Cybersecurity experts from Intezer Labs discovered the malware and detailed it in a recent report.
[1/7] Operation #ElectroRAT is a new campaign that takes sizable measures to steal crypto wallets. For more information about the operation – https://t.co/CWLnOevKir
The following is a technical analysis->@IntezerLabs
— Avigayil Mechtinger (@AbbyMCH) January 5, 2021
According to the report, the Remote Access Trojan (RAT) malware became quite active in December when most digital currencies started recording huge price rises. ElectroRAT is written in the Golang programming language, allowing it to target multiple operating systems including Windows, MacOS and Linux.
The report notes that while its common for attackers to use information stealers to target victims’ private keys, it’s rare to see tools written from scratch and targeting multiple operating systems.
To lure victims, the attackers have been promoting them in dedicated online forums such as bitcointalk and SteemCoinPan. In one post on Chinese Hive forum, the attackers touted Kintum as a digital currency management platform that has “freedom and no trouble.” They falsely claim to have partnered with Coinbase, Bitfinex, Kraken, Binance and over 20 other exchanges.
For DaoPoker, the attackers went even further; creating social media accounts for the fake app. Twitter has since then suspended the account, however. The attackers allegedly used social media influencers to promote their fake apps.
ElectroRAT contacts raw pastebin pages to retrieve the command and control (C&C) IP addresses.
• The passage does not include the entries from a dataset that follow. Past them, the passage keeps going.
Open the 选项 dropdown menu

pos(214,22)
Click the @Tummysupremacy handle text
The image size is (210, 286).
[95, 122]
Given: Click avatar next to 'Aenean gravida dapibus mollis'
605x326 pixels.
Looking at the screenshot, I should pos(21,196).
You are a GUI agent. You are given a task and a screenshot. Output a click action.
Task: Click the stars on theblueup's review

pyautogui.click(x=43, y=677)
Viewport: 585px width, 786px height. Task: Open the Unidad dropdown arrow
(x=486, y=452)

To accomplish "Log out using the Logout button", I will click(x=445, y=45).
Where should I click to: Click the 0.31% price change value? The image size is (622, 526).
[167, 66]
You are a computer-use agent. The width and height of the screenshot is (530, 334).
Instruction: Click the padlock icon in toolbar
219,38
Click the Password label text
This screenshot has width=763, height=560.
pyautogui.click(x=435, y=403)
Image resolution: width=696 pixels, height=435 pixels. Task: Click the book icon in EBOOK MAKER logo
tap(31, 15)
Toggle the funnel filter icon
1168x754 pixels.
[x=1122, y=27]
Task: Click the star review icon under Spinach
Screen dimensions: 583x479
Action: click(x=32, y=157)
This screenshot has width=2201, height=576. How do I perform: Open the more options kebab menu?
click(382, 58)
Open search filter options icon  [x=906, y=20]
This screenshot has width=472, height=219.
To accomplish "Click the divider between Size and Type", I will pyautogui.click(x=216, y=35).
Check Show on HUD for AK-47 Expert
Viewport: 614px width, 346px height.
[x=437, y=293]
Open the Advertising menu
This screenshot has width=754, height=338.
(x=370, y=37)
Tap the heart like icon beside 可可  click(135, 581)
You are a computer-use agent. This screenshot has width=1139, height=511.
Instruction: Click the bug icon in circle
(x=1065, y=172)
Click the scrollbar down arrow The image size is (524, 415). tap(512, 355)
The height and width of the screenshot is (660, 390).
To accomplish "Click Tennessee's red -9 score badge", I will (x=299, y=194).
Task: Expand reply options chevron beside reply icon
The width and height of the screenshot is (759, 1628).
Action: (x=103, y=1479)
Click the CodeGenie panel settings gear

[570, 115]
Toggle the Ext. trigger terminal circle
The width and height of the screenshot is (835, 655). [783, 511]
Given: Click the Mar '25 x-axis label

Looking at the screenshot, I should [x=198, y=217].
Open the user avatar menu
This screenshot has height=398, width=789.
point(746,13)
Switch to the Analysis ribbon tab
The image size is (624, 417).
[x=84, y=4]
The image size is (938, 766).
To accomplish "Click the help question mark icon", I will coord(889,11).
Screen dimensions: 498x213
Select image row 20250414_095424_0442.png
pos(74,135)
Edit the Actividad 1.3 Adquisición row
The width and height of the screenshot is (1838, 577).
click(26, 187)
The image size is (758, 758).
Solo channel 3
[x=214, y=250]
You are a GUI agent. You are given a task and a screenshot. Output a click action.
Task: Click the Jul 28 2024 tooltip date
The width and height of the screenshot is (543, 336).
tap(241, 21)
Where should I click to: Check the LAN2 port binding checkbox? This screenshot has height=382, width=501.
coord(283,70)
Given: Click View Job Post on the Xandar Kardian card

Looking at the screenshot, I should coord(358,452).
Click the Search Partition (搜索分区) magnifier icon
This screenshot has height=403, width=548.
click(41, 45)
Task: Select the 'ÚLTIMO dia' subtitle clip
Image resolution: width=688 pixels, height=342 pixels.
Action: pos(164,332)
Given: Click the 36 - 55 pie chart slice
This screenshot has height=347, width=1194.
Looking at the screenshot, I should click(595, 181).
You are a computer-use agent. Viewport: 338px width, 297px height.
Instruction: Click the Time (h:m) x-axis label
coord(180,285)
As Intezer Labs reveals, the number of unique visitors to the attackers’ pastes stands just short of 6,500. The pastebin page also indicates that the malware has been active for at least 356 days.
Once the victim runs any of the three fake apps, an innocent graphical user interface (GUI) opens while ElectroRAT runs in the background as “mdworker”.
“ElectroRAT is extremely intrusive. It has various capabilities such as keylogging, taking screenshots, uploading files from disk, downloading files and executing commands on the victim’s console. The malware has similar capabilities for its Windows, Linux and MacOS variants.”
The malware has remained under the radar for almost a year now. This is largely because the attackers wrote the malware from scratch. On VirusTotal, DaoPoker for instance is completely undetected.